Je lui ai attrapé les hanches, l’ai maintenue fermement et j’ai commencé à la baiser par en dessous, la pilonnant de toutes mes forces, la bite entrant et sortant de sa chatte trempée avec un bruit de clapotis mêlé à celui de la mer. Elle a joui avec un long frisson qui lui a parcouru tout le corps, me serrant à l’intérieur avec des contractions qui ont failli me faire jouir moi aussi.
Elle s’est laissée tomber sur mon torse, haletante, le front collé au mien et ma bite encore dure, enfoncée jusqu’au fond.
— Viens, finis où tu veux — m’a-t-elle dit —. Comme tu aimes.
Je l’ai retournée à nouveau, je l’ai mise à quatre pattes face à la mer et je me suis agenouillé derrière elle. Je l’ai vue avec le cul relevé, les fesses maculées de sable et la chatte toute ouverte et rouge, dégoulinante. Je lui ai planté ma queue d’un coup et elle a plaqué son front contre sa robe pour étouffer son cri. Je l’ai attrapée par les cheveux, en tirant vers l’arrière, et j’ai commencé à la baiser comme elle le méritait, sérieusement, sans pitié, le bassin heurtant ses fesses à chaque coup de reins.
— Vas-y, vas-y, baise-moi comme une pute — haletait-elle, me poussant le cul contre la bite —. Casse-moi tout, casse-moi.
Je lui ai donné une claque sur une fesse et elle est restée marquée en blanc dans l’obscurité. J’en ai donné une autre, plus forte, et un gémissement rauque lui a échappé. Je la baisais de toutes mes forces, sentant la jouissance me remonter à l’intérieur, et quand je n’ai plus tenu, je l’ai retirée d’un coup et j’ai joui sur son cul, sur son dos, dans ses cheveux, de gros jets chauds qui lui sont tombés partout pendant que je poussais un long grognement.
Je suis resté agenouillé derrière elle, secouant les derniers restes de sperme sur ses fesses pendant qu’elle respirait par à-coups contre le sable. J’ai passé le bout de ma bite sur sa raie, encore maculée, et j’ai étalé ma jouissance sur sa peau avec les doigts.

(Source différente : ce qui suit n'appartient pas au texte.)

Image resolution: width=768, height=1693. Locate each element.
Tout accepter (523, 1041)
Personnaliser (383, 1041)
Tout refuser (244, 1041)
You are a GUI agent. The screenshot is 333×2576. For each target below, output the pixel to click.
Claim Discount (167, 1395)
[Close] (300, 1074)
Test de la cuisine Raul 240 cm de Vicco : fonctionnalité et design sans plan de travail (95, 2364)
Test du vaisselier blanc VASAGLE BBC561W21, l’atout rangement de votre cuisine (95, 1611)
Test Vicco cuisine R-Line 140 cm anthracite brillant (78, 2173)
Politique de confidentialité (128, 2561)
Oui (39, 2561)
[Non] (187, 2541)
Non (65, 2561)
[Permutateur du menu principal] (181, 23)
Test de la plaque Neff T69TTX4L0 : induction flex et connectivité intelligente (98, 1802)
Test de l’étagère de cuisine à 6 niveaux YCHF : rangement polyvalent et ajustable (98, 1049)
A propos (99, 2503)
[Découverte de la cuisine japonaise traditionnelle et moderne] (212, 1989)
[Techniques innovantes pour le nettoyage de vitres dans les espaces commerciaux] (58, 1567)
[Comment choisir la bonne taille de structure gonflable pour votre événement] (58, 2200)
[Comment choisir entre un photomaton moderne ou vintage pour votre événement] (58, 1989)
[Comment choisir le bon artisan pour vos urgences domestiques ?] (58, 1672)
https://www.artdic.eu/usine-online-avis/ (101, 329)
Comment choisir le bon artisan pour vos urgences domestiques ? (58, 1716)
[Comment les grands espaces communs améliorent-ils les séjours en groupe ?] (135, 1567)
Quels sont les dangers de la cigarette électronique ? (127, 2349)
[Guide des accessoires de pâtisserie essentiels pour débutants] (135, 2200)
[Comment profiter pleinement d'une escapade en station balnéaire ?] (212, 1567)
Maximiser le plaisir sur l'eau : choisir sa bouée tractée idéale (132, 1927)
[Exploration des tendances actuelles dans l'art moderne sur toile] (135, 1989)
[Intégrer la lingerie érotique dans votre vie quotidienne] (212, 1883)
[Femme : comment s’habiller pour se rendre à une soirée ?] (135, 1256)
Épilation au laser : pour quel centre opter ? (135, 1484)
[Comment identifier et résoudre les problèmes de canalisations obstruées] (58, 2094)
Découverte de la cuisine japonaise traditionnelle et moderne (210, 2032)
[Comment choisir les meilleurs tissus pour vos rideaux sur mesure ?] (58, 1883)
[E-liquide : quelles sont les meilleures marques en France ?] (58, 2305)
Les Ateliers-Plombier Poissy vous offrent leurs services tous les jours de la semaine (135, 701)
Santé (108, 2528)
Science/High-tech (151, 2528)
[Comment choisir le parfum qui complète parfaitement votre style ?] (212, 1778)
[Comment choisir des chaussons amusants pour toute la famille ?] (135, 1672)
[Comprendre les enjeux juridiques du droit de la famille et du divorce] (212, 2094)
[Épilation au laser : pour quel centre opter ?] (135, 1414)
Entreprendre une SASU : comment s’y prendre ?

— Putain de merde — a dit Carla, en se retournant pour se retrouver sur le dos, haletante, le sperme brillant sur son corps —. Ça faisait plus de six mois qu’on ne m’avait pas baisée comme ça. C’était mieux dans un lit, mais au moins je pars plus tranquille.
Elle s’est nettoyée comme elle a pu avec un mouchoir sorti de son sac, a remis ses vêtements en place et m’a demandé de la raccompagner jusqu’à l’immeuble. Nous avons encore marché quelques rues, en silence, avec le bruit de la mer au fond et la peau toujours collante.
— Merci pour cette nuit — m’a-t-elle dit devant la porte, puis elle s’est mise sur la pointe des pieds pour m’embrasser une dernière fois, longuement, avec une langue qui avait encore mon goût —. On ne se reverra pas, mais j’ai adoré.
Et elle a disparu en direction de l’ascenseur.
***
Je suis retourné au casino et j’ai croisé Beto, qui sortait avec deux voisines.
— Donne-moi un couple d’heures — m’a-t-il dit —. Si la lumière dehors est éteinte, c’est que je suis seul.
J’ai rejoué quelques jetons et pris un dernier verre avant de rentrer à la maison. La lumière était encore allumée, alors je suis resté dehors à fumer une cigarette. Peu après, les deux autres voisines sont apparues.
— Voisin, ils vous ont laissé dans la rue ? — a ri l’une d’elles —. Venez, on prend quelques matés jusqu’à ce que vous puissiez entrer.
Et c’est ce qui s’est passé. Entre deux matés, j’ai appris qu’elles deux étaient en couple, et que les autres s’étaient ajoutées au voyage à la dernière minute. Elles savaient ce qui se passait à l’intérieur avec Beto, alors elles avaient tué le temps en se promenant sur la plage. Elles n’ont jamais insinué quoi que ce soit de plus, et moi non plus.
Quand les amantes de Beto sont sorties, le tour s’est terminé et j’ai enfin pu entrer. Je me suis endormi presque aussitôt, avec encore du sable collé à la peau et l’odeur de Carla encore sur les mains.
Je me suis réveillé passé midi. Mais la suite du deuxième jour, ce sera pour un autre épisode de ce voyage.